Wow.  If it wasn’t for the Lady Gaga and the airport and the gas stations and the police helicopter, you’d think the sans-culottes were making another revolution.  It brings to mind the classic lyrics of Adam and the Ants’ classic Ant Rap (my sister was a BIG fan):

Liberté, égalité, au jourd’hui c’est tres tres tres

Voici l’opportunite nous incroyables!

But this ain’t the 18th century.  And famine isn’t a way of life for the masses.  No.  In fact, life is pretty darn good.  No 18th century peasant lived as grand.  In fact, the life they’re protesting about today was closer to the French nobility than it was to the Third Estate in 1789.  These aren’t food riots.  This generation just doesn’t want to work another 2 years before retirement. 
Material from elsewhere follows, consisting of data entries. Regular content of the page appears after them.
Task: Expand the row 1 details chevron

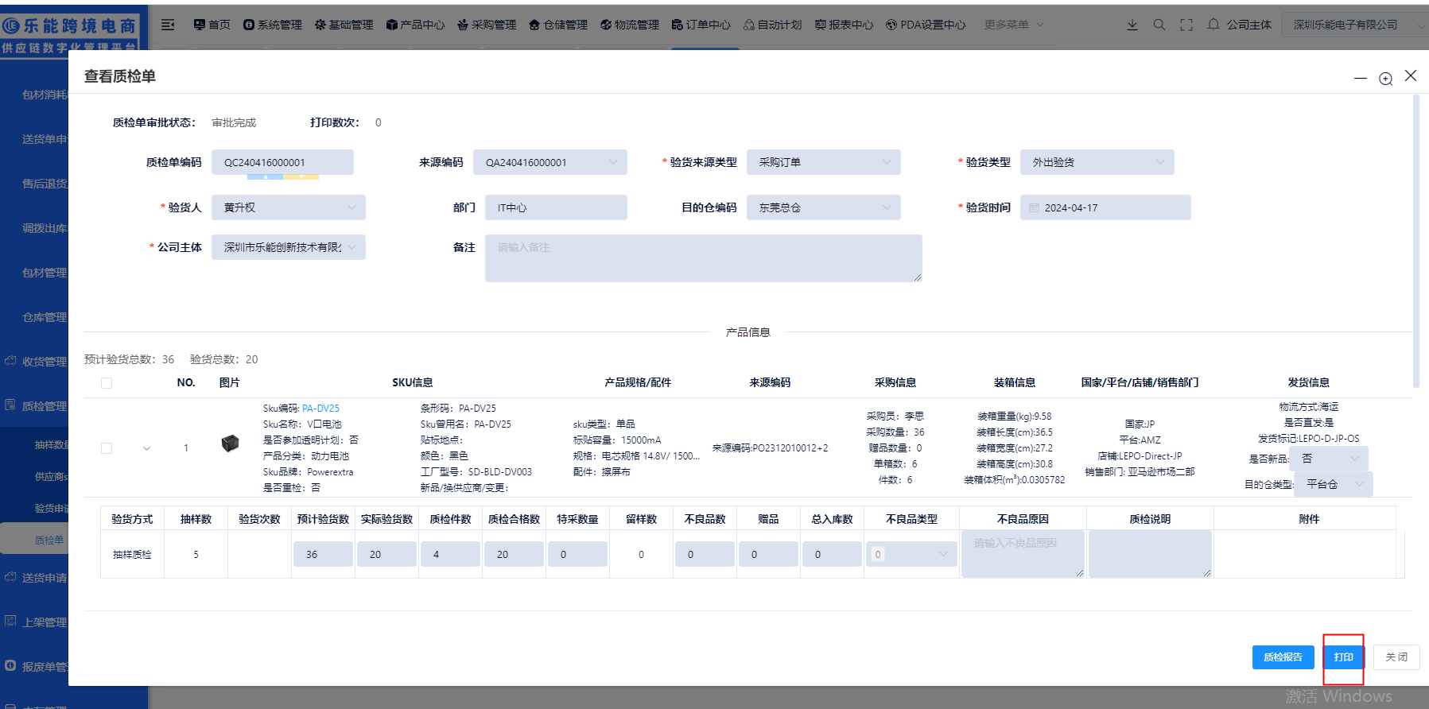Action: [x=146, y=448]
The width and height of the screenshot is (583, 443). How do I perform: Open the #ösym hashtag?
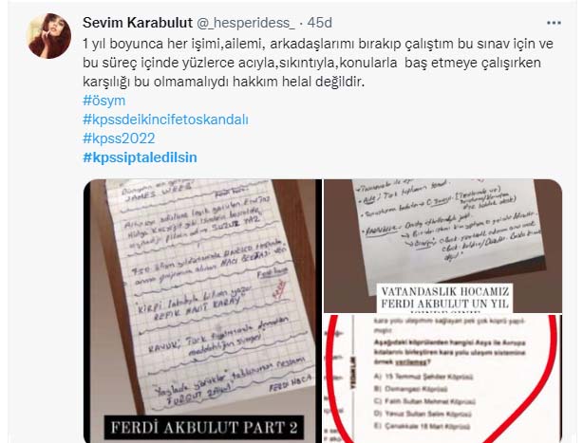[104, 101]
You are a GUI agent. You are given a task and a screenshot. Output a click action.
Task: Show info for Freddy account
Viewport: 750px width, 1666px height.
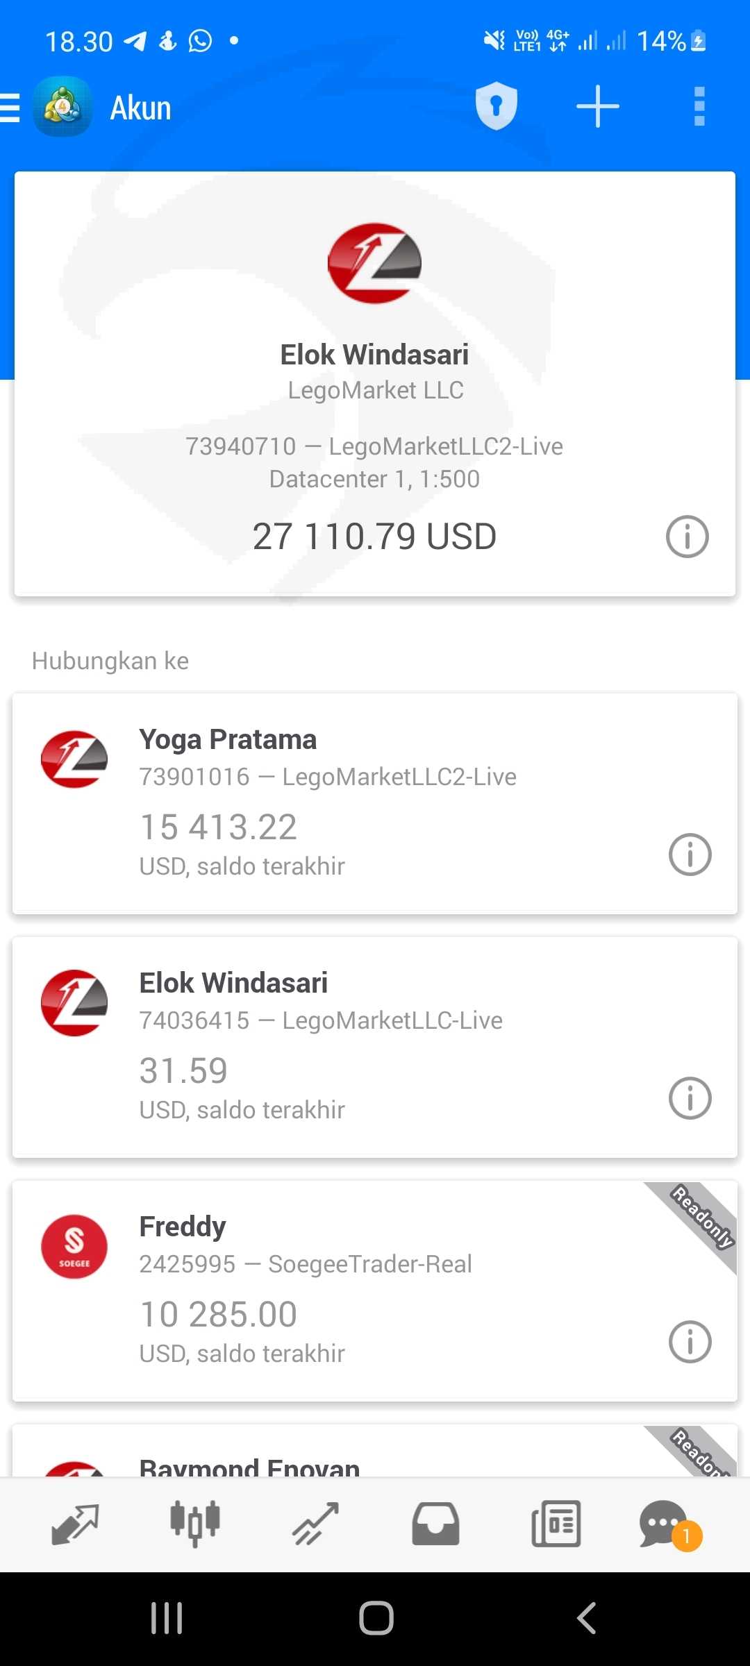(x=690, y=1341)
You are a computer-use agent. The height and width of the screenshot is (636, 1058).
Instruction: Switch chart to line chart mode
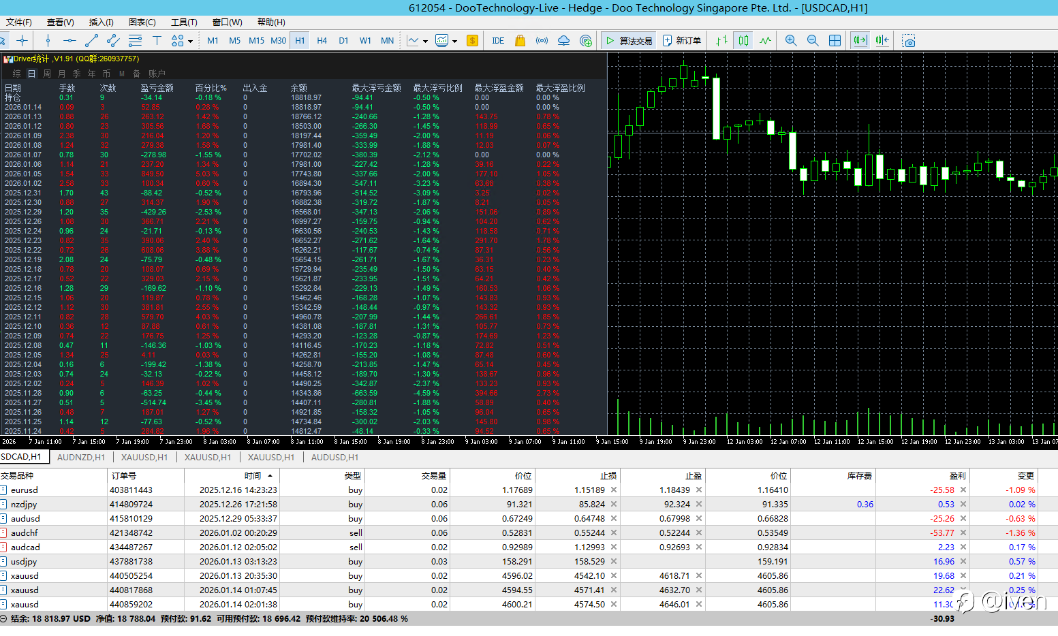(765, 41)
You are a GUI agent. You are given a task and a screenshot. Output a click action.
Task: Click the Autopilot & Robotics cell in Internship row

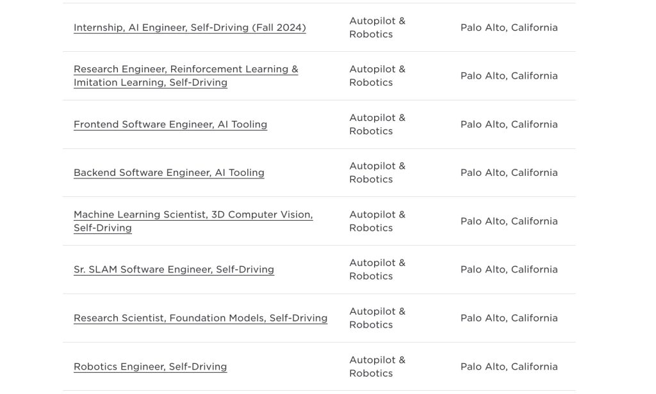pos(377,28)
It would appear that these protestors don’t understand the intricacies of a market economy.  Perhaps they have lived too long in a quasi-socialist state.  Been brainwashed by their unions.  Or maybe they just don’t care.  As long as they get their benefits now they don’t care how they impoverish future generations.  It’s a pity.  How a minority of the French people can destroy a great nation. 

Good Work if You Can Get it – and You Can Get it if You Belong to a Public Sector Union

One wonders how people can resort to violence.  Of course, when you consider how much better the public sector lives than the private sector, you wonder how this hasn’t exploded earlier.  Let’s go across the pond.  To New Jersey.  But first, if you work in the private sector, pause for a moment and think about your pay and benefits.  How hard you work and how little time you get off.  Feel overworked and underpaid?  If you worked a 60-hour week or two, you probably do.  Now, think about the last time some public sector union went on strike.  When they asked you to feel their pain.  To support their cause.  Okay, now read this excerpt from a My FOX New York article by Luke Funk (see Audit: NJ Turnpike Wasted Millions On Perks on www.myfoxny.com):

MYFOXNY.COM – Auditors say the New Jersey Turnpike Authority wasted $43 million on unneeded perks and bonuses.  In one case, an employee with a base salary of $73,469 earned $321,985 when all payouts and bonuses were included.

How does that make you feel?  Think about this the next time you get change from the person sitting in a New Jersey toll booth.  Think about your skill level and your pay.  Then think about the toll booth occupant’s skill level and pay.  Now switch places and imagine someone wanting to cut your pay and benefits.  I mean, if someone was trying to cut your pay by, say, $300,000 because the state is on the brink of bankruptcy, what would you do?  Start looking in the want ads for another unskilled job that pays 3-5 times of a skilled job in the private sector?  Or are you going to do what the French are doing?

Is it any wonder Europe is burning?  First Greece.  Now France.  You get pay and benefits like this and you live like royalty.  And one thing about royalty.  They don’t abdicate without a fight.